As both vehicle technology and emissions legislation continue to evolve, Concawe has conducted studies to examine the multidimensional effects that fuels can have on greenhouse gases (GHGs) and pollutant emissions from diesel passenger cars (PCs) and commercial vehicles (CVs). Three diesel passenger cars spanning Euro 5, 6b and 6d-TEMP were tested in the PC study over the Worldwide harmonized Light-duty Test Cycle (WLTC), and a Euro VI bus and Euro V delivery truck were tested in the CV study over the World Harmonized Vehicle Cycle (WHVC) and Transport for London Urban Inter-Peak (TfL UIP) cycle. Test fuels used in the studies were common to both the PC and CV work: an EN 590-compliant B5, hydrotreated vegetable oil (HVO) sustainable paraffinic fuel, a 50/50% v/v blend of the aforementioned fuels, a low density petroleum-derived B5, a B30 containing 30% v/v sustainable fatty acid methyl ester (FAME) and the same B30 additised with a high dose of cetane number improver (CNI).

The expected tank-to-wheels reductions in CO₂ were detected from low-density fuels versus EN 590 B5 due to their lower carbon intensity. Some benefits in pollutant emissions from low-density fuels were detected in older vehicle technologies but are reduced below any detection threshold in later technology vehicles due primarily to exhaust after-treatment (AT) effectiveness, and an engine-out benefit in NOx in the Euro VI bus manifested as a reduction in consumption of SCR (selective catalytic reduction) reductant (AdBlue). The increased NOx emissions from B30 reported in some previous studies were not evident in any vehicle except the Euro 5 PC with no NOx AT.

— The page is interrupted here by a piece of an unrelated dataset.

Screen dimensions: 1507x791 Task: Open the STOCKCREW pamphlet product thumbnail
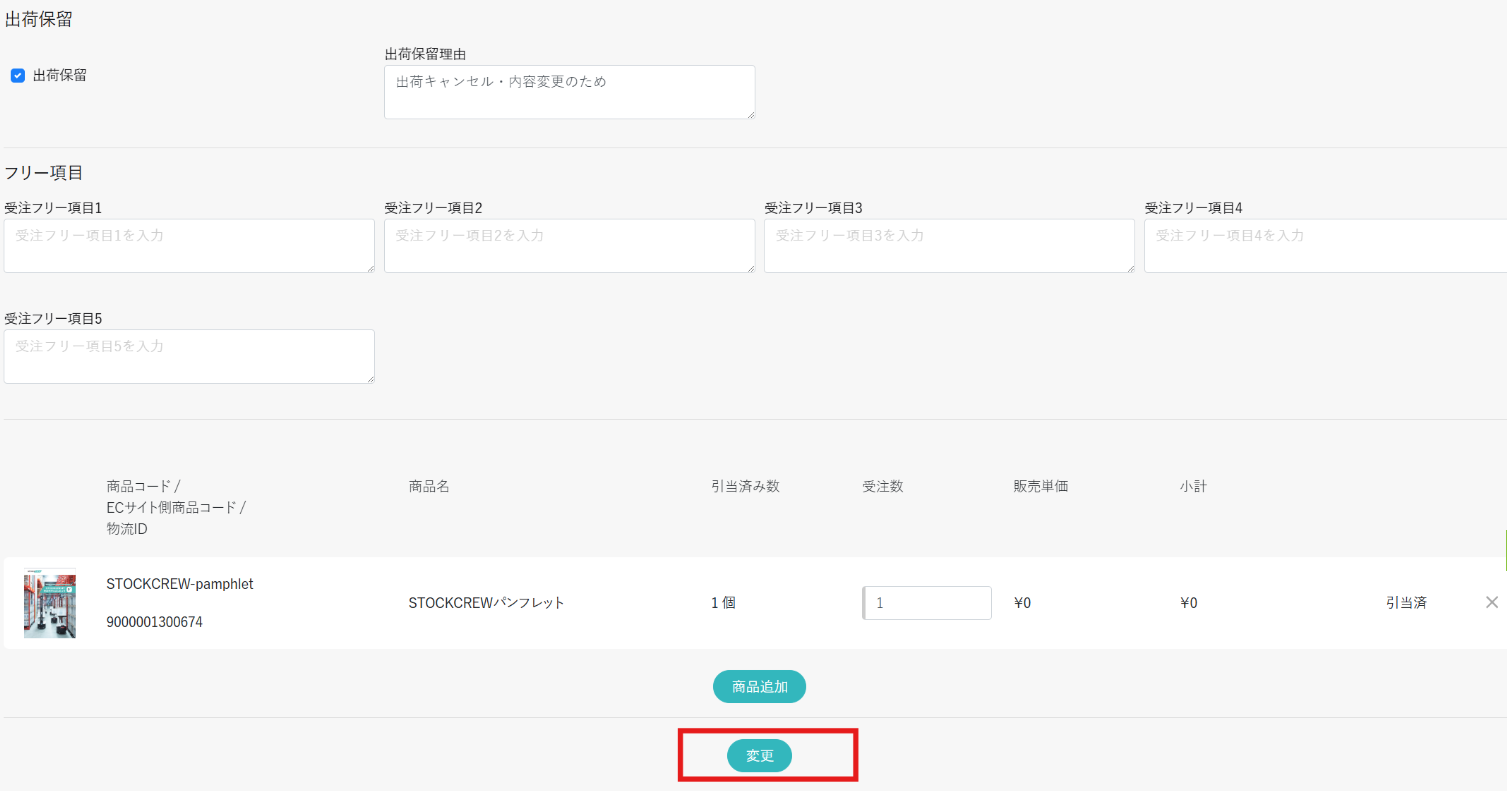point(50,603)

The addition of CNI to B30 did not counter the increase in NOx observed in one vehicle, and it is postulated that this would be broadly the case in modern vehicles. N2O emissions from the vehicles fitted with NOx AT catalysts (lean NOx traps and SCR) can contribute around 5–7% of the total GHGs emitted, whereas this is less than 0.5% in vehicles without NOx AT, highlighting the challenges of optimising vehicle technology to minimise both GHG and pollutant emissions. Overall, this work illustrates the complex and evolving interactions between fuels and vehicle technology affecting emissions.